The Oort cloud, alternatively termed the Öpik-Oort Cloud, is a
postulated
spherical cloud of
comets situated
about 50,000
to 100,000
AU from the Sun.
This is approximately 2000 times the distance from the Sun to
Pluto or roughly one
light year,
almost a quarter of the distance from the Sun to
Proxima Centauri, the star nearest the Sun.
The Oort cloud would have its inner disk at the
ecliptic
from the
Kuiper belt. Although no confirmed direct observations have been made of
such a cloud, astronomers believe it to be the source of most or all comets
entering the inner
solar
system (some short-period comets may come from the
Kuiper
belt), based on direct observations of the
orbits of comets.
There is also a theory of a denser, inner part of the Oort cloud coined the
Hills
cloud;[1]
it would have a well-defined outer boundary at 20-30 000 AU, a less well defined
inner boundary at 50 to 3000 AU, and would be about 10 to 100 times denser than
the remainder.[2]
In 1932 Ernst Öpik
, an Estonian
astronomer, proposed[3]
that comets originate in an orbiting cloud situated at the outermost edge of the
solar system. In 1950
the idea was revived and proposed[4]
by
Dutch astronomer
Jan Hendrick
Oort to explain an apparent contradiction: comets are destroyed by several
passes through the inner solar system, yet if the comets we observe had really
existed for billions of years (since the generally accepted origin of the solar
system), all would have been destroyed by now. According to the hypothesis, the
Oort cloud contains millions of comet nuclei, which are stable because the sun's
radiation is very weak at their distance. The cloud provides a continual supply
of new comets, replacing those that are destroyed. It is believed that if the
Oort cloud exists and supplies comets, in order for it to supply the necessary
volume of comets, the total mass of comets in the Oort cloud must be many times
that of Earth. Estimates range between 5 and 100 Earth masses.
Origin
The Oort cloud is thought to be a remnant of the original solar nebula that
collapsed to
form the Sun and planets approximately 4.6 billion years ago, and is loosely
bound to the solar system.
The most widely-accepted hypothesis of its formation is that the Oort cloud's
objects initially formed much closer to the
Sun as part of the
same process that formed the
planets and
asteroids,
but that gravitational interaction with young gas giants such as Jupiter ejected
them into extremely long
elliptical or
parabolic orbits. This process also served to scatter the objects out of the
ecliptic plane, explaining the cloud's spherical distribution. While on the
distant outer regions of these orbits, gravitational interaction with nearby
stars further modified their orbits to make them more circular.

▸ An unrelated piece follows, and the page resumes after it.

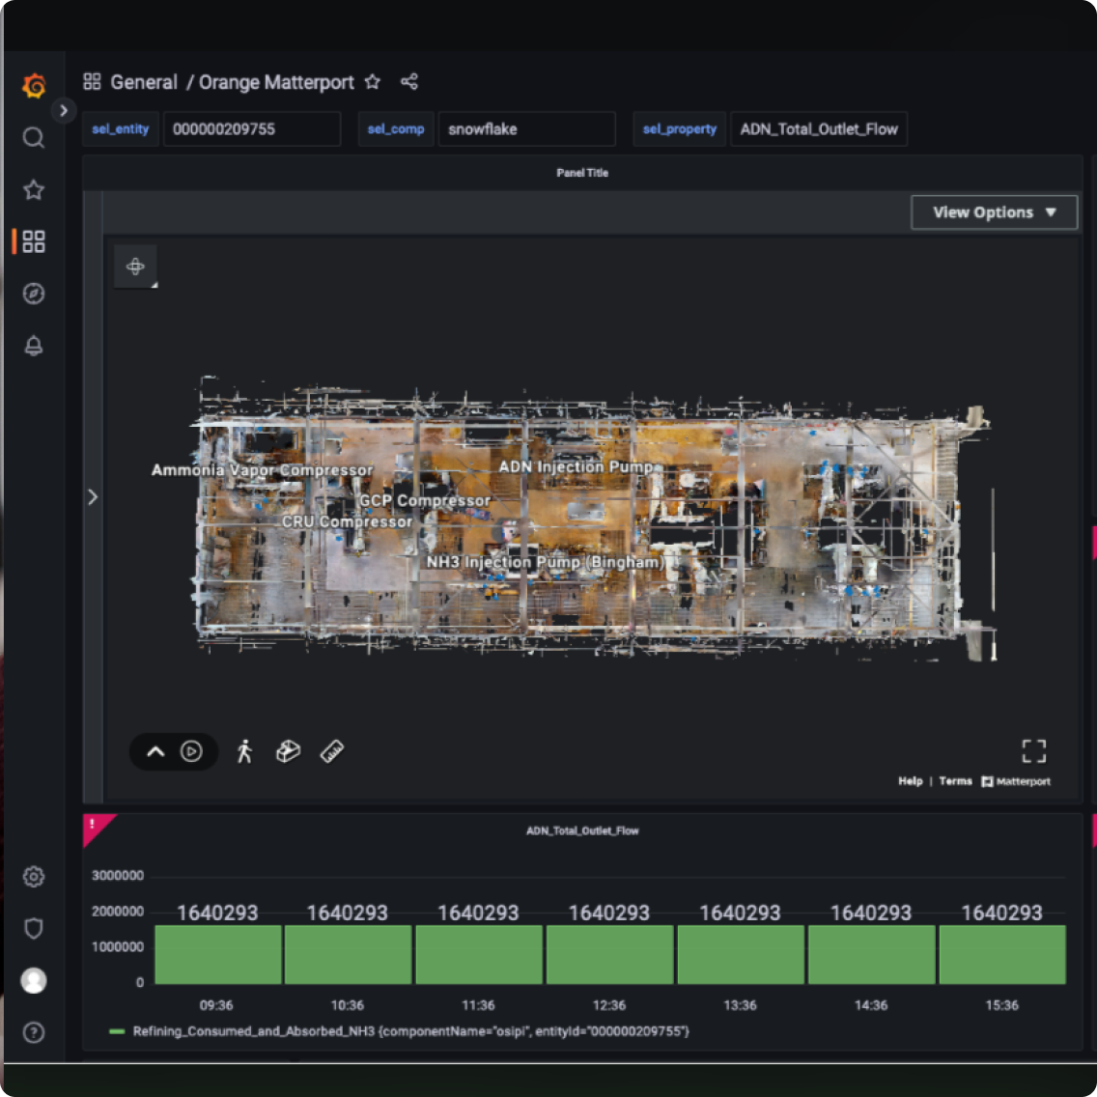Click the pan control icon in the 3D viewer
1097x1097 pixels.
pos(135,267)
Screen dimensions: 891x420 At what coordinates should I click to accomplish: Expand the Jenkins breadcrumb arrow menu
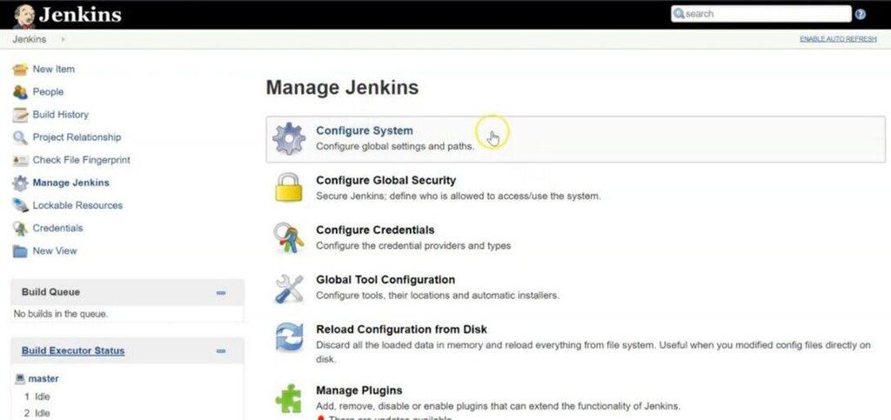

A recent alternative hypothesis for the origin of the Oort cloud is that the
comets were already present in the original solar nebula, even before the
protosun and the
protoplanetary disk was formed. Regarding the current distribution of the
comets, this alternative hypothesis makes the same predictions as does the
protoplanetary disk formation of comets.
It is thought that other
stars are likely to
possess Oort clouds of their own, and that the outer edges of two nearby stars'
Oort clouds may sometimes overlap, causing perturbations in the comets' orbits
and thereby increasing the number of comets that enter the inner solar system.

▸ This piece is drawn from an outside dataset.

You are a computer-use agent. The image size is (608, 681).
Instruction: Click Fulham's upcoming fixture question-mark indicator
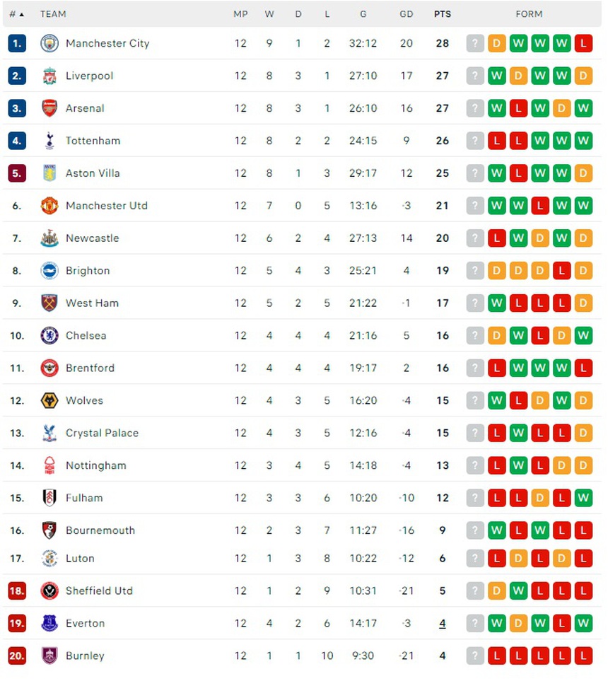pos(474,498)
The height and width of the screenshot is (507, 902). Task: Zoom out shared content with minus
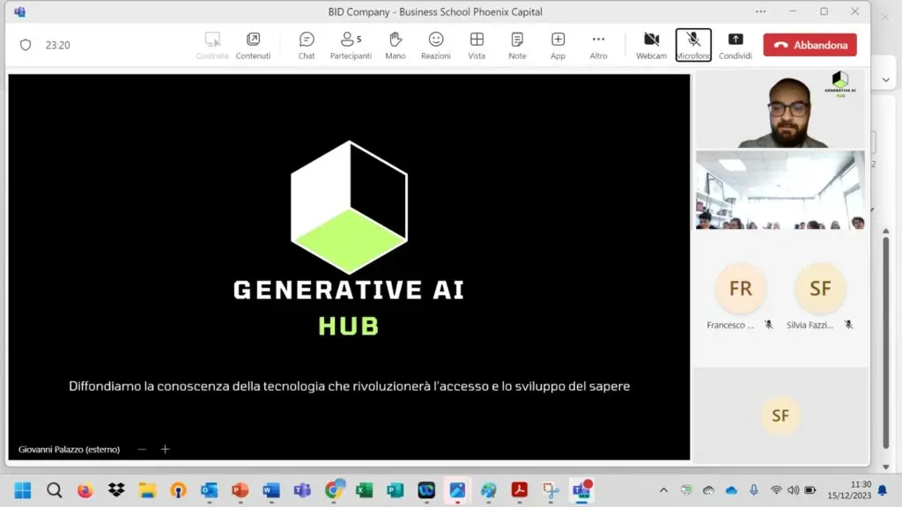coord(142,450)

Star Perturbations and Nemesis Theory
The known star with the greatest possibility of perturbing the Oort cloud in
the next 10 million years is
Gliese 710.
However, physicist
Richard A. Muller and others have postulated that the
Sun has a heretofore
undetected companion star in an elliptical orbit beyond the Oort cloud. This
star, known as
Nemesis, is theorized to pass through a portion of the Oort cloud
approximately every 26 million years, bombarding the inner
solar
system with comets. Although the theory has many proponents, no direct proof
of the existence of Nemesis has been found.
Oort Cloud Objects (OCO)
So far, only three potential Oort cloud objects have been discovered,
90377
Sedna,
2000 OO67 and
2000 CR105.
90377
Sedna, with an orbit that ranges from roughly 76 to 928 AU, is much closer
than originally expected and may belong to an "inner" Oort cloud. If Sedna
indeed belongs to the Oort cloud, this may mean that the Oort cloud is both
denser and closer to the Sun than previously thought. This has been proposed as
possible evidence that the Sun initially formed as part of a dense cluster of
stars; with closer neighbors during Oort cloud formation,
objects ejected by gas giants would have their orbits circularized closer to the
Sun than was predicted for situations with more distant neighbors.
90377
Sedna is considered to be simply a
Trans-Neptunian object; its orbit does not carry it completely out to the
assumed position of the Oort Cloud and is too far out for it to be truly
considered as a
Kuiper
Belt object.
Some astronomers include the objects
2000 CR105
and
2000 OO67 as part of the Oort cloud. The object
2000 CR105
has a perihelion of 45 AU, an aphelion of 415 AU and an orbital period of 3,241
years while the object
2000 OO67 has a perihelion of 21 AU, an aphelion of 1,000 AU and
an orbital period of 12,705 years.